**Entries provided:**
☆ ☆ ☆ ☆
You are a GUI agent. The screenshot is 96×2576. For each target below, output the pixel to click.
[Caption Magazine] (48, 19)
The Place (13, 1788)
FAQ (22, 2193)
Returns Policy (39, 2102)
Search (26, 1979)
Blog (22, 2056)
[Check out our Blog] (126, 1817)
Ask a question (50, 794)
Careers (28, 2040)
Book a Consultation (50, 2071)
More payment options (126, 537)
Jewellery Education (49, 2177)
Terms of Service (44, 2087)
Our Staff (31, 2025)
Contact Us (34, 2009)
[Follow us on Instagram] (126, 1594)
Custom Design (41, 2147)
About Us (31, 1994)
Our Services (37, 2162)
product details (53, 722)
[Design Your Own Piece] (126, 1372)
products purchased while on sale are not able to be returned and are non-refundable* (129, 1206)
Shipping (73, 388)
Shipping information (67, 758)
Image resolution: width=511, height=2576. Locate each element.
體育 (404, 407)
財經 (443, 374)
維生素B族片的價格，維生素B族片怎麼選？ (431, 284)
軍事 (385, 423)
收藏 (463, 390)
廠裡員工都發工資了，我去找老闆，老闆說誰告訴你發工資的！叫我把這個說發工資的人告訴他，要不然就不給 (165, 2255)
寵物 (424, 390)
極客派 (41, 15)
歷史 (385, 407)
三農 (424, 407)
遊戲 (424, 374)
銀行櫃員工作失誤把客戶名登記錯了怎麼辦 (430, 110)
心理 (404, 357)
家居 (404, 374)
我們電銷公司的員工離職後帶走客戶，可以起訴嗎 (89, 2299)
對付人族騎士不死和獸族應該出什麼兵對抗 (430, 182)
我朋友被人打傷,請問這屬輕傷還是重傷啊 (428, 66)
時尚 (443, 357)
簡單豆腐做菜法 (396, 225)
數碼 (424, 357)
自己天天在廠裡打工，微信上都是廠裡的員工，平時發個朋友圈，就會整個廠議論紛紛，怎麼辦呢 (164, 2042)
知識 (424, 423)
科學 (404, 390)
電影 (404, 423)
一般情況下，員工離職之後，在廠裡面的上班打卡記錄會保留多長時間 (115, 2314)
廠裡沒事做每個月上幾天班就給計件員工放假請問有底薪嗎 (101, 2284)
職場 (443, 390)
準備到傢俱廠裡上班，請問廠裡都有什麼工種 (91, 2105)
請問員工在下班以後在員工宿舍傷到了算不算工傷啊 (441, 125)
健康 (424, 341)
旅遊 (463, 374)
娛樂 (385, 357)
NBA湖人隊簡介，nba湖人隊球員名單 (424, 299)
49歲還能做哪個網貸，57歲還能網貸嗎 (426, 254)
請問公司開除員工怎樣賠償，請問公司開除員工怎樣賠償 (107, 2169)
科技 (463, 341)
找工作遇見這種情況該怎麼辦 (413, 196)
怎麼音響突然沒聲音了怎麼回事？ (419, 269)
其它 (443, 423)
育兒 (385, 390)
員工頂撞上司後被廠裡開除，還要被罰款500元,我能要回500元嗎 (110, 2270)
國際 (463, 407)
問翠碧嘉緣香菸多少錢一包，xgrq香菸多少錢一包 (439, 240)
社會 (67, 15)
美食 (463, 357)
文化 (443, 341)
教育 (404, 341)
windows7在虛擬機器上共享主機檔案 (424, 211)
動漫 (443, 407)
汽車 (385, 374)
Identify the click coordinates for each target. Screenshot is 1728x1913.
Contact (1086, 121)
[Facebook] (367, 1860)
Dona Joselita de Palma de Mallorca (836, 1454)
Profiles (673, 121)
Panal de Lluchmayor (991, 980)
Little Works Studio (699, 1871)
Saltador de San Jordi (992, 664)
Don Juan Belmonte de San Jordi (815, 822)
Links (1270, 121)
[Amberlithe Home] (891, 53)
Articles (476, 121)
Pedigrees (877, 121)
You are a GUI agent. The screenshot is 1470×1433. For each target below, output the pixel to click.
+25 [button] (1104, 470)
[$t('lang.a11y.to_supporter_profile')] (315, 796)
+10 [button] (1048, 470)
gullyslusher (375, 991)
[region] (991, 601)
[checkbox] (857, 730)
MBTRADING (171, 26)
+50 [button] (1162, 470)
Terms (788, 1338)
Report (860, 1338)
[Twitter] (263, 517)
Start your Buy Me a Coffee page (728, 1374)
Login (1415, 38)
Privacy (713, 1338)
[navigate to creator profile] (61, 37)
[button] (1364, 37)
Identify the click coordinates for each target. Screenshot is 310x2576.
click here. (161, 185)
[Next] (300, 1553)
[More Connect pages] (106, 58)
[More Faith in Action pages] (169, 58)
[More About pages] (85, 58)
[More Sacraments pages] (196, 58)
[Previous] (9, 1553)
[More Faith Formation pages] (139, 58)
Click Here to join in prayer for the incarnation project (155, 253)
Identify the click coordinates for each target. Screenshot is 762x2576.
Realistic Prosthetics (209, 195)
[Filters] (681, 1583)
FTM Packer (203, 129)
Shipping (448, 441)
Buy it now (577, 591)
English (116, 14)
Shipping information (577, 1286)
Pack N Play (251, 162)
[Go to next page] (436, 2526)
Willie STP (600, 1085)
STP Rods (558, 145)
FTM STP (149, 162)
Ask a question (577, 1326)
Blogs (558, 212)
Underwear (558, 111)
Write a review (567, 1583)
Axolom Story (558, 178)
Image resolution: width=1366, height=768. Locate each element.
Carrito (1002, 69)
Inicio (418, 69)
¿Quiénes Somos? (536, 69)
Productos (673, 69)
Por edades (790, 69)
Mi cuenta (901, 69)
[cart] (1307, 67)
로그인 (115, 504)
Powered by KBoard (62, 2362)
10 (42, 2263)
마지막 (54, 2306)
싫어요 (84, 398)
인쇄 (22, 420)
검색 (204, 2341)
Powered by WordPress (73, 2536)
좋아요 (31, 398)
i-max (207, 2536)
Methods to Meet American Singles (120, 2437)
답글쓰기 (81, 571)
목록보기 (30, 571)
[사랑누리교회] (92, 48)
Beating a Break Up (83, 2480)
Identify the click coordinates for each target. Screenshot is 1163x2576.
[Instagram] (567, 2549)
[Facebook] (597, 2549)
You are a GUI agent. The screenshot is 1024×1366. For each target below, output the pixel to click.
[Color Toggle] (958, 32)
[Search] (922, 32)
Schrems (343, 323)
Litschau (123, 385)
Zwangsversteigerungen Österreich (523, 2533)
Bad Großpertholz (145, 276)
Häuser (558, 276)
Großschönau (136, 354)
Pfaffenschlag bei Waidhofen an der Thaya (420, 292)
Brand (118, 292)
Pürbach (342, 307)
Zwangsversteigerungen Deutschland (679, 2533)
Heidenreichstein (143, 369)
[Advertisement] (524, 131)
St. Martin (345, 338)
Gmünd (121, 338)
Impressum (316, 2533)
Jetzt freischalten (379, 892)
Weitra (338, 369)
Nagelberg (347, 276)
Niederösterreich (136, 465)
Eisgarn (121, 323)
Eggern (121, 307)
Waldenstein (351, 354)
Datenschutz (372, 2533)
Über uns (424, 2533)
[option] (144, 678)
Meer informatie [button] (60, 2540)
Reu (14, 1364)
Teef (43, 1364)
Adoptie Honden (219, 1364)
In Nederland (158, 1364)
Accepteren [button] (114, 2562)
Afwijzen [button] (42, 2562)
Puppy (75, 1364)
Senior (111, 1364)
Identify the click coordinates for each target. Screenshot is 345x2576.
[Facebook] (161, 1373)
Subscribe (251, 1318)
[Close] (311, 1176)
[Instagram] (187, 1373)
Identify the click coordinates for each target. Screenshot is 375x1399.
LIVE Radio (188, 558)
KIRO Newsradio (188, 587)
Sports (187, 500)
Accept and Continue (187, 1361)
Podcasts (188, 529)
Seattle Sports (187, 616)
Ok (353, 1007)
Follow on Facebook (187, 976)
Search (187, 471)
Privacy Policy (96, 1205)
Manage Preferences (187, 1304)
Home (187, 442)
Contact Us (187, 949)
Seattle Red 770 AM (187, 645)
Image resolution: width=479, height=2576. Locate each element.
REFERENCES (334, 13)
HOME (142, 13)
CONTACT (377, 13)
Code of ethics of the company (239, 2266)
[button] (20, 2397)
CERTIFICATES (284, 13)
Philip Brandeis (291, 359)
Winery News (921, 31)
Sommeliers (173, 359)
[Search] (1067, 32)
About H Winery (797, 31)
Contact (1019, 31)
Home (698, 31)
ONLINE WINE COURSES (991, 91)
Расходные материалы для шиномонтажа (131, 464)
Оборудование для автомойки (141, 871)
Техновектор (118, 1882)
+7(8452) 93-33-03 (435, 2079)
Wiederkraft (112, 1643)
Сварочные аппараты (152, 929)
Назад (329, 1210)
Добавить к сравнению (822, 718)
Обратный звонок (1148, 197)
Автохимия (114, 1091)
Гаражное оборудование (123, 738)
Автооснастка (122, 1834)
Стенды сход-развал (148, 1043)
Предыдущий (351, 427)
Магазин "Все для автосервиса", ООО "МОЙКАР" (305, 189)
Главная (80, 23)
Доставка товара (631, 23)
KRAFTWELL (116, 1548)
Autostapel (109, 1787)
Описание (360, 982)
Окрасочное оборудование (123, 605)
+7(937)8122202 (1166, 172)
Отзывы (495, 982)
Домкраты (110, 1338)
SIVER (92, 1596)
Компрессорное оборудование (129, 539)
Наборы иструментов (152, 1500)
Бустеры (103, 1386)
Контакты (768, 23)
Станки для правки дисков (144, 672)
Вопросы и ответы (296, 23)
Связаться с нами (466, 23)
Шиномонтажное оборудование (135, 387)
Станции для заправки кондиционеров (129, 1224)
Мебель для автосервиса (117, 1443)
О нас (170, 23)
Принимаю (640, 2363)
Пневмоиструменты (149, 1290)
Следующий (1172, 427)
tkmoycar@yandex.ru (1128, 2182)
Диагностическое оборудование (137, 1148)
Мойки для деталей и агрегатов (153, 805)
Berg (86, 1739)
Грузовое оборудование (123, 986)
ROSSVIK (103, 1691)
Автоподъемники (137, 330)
☆ ☆ ☆ ☆
**What you are asked to do:** Reproduce exactly, and only, the part of the listing above that begins at the line with "Shipping information (577, 1286)" and goes on through the line with "Impressum (316, 2533)".

**Exercise response:**
Shipping information (577, 1286)
Pack N Play (251, 162)
[Go to next page] (436, 2526)
Willie STP (600, 1085)
STP Rods (558, 145)
FTM STP (149, 162)
Ask a question (577, 1326)
Blogs (558, 212)
Underwear (558, 111)
Write a review (567, 1583)
Axolom Story (558, 178)
Image resolution: width=1366, height=768. Locate each element.
Carrito (1002, 69)
Inicio (418, 69)
¿Quiénes Somos? (536, 69)
Productos (673, 69)
Por edades (790, 69)
Mi cuenta (901, 69)
[cart] (1307, 67)
로그인 (115, 504)
Powered by KBoard (62, 2362)
10 (42, 2263)
마지막 (54, 2306)
싫어요 (84, 398)
인쇄 (22, 420)
검색 (204, 2341)
Powered by WordPress (73, 2536)
좋아요 (31, 398)
i-max (207, 2536)
Methods to Meet American Singles (120, 2437)
답글쓰기 (81, 571)
목록보기 (30, 571)
[사랑누리교회] (92, 48)
Beating a Break Up (83, 2480)
Identify the click coordinates for each target. Screenshot is 1163x2576.
[Instagram] (567, 2549)
[Facebook] (597, 2549)
You are a GUI agent. The screenshot is 1024×1366. For each target below, output the pixel to click.
[Color Toggle] (958, 32)
[Search] (922, 32)
Schrems (343, 323)
Litschau (123, 385)
Zwangsversteigerungen Österreich (523, 2533)
Bad Großpertholz (145, 276)
Häuser (558, 276)
Großschönau (136, 354)
Pfaffenschlag bei Waidhofen an der Thaya (420, 292)
Brand (118, 292)
Pürbach (342, 307)
Zwangsversteigerungen Deutschland (679, 2533)
Heidenreichstein (143, 369)
[Advertisement] (524, 131)
St. Martin (345, 338)
Gmünd (121, 338)
Impressum (316, 2533)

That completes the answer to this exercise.